Illinois foreclosures spike in October
Illinois had a sudden surge in foreclosures in October, up 57 percent from a year ago, that pushed the state to the notoriously higher No. 6 spot nationwide, according to a report expected to be released today.
Illinois posted the third-highest state total foreclosure filings after California and Florida, with 19,946 properties filing in October, the highest monthly total for Illinois since Irvine, Calif.-based RealtyTrac began tracking foreclosures here in January 2005.
A state law that gives distressed homeowners an extra grace period to help avoid foreclosure may have created some pent-up foreclosure activity in the state. After the law went into effect in April, Illinois foreclosure activity decreased for three months before going up again, the RealtyTrac report said.
That law and other problems likely led to the spike, said Phil Ashton, assistant professor of urban planning and policy at University of Illinois at Chicago.

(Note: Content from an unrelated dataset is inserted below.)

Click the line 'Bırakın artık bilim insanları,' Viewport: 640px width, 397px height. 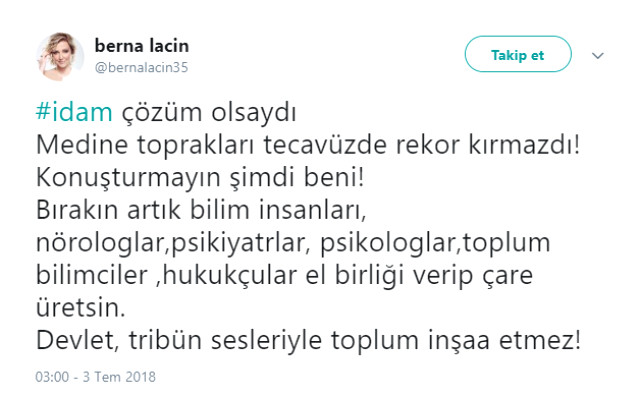(x=201, y=210)
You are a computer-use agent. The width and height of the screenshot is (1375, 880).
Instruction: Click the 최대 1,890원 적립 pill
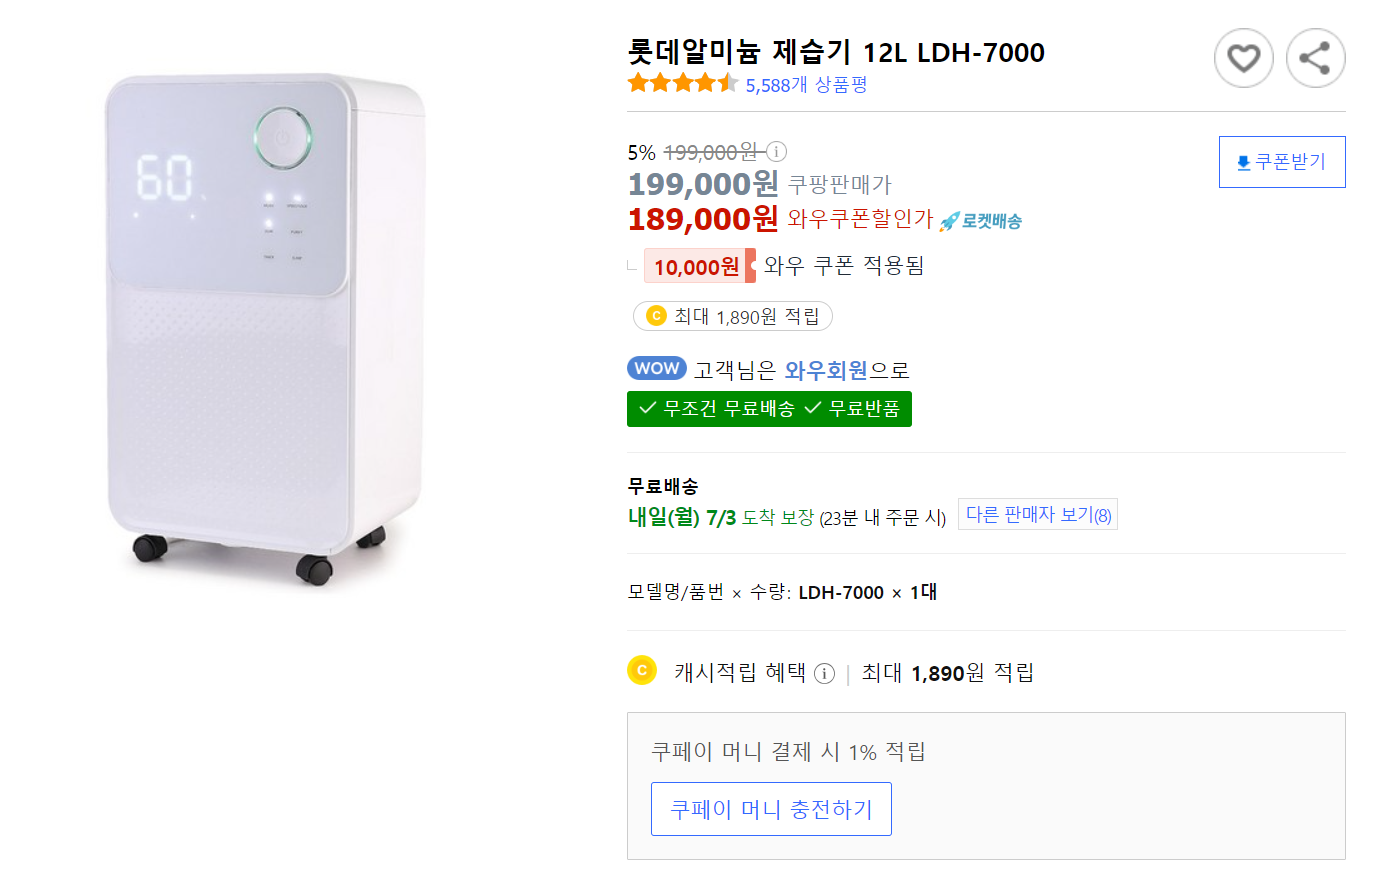[732, 315]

"There's been a lot of different things going on," said Ashton. "Now there's the recession, job losses, depreciated property and other losses."
Nationwide, foreclosure filings - default notices, scheduled foreclosure auctions and bank repossessions - were reported on 332,292 U.S. properties during October, a decrease of 3 percent from the previous month but up nearly 19 percent from October 2008.
The report also shows one in every 385 U.S. housing units received a foreclosure filing in October.